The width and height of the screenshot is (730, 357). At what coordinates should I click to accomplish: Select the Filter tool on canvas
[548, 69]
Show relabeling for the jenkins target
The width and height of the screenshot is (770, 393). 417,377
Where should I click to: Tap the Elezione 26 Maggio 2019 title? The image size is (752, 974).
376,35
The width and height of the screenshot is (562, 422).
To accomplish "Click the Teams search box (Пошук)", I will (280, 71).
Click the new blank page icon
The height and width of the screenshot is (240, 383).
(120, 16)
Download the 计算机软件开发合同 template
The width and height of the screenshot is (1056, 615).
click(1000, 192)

::::::::::

* **TASK GOAL**
What is needed is a word-for-word restatement of every line from the one with "Where should I" to the end of the entries above.

* **RESPONSE BOX**
Where should I click to: Tap the Elezione 26 Maggio 2019 title? The image size is (752, 974).
376,35
The width and height of the screenshot is (562, 422).
To accomplish "Click the Teams search box (Пошук)", I will (280, 71).
Click the new blank page icon
The height and width of the screenshot is (240, 383).
(120, 16)
Download the 计算机软件开发合同 template
The width and height of the screenshot is (1056, 615).
click(1000, 192)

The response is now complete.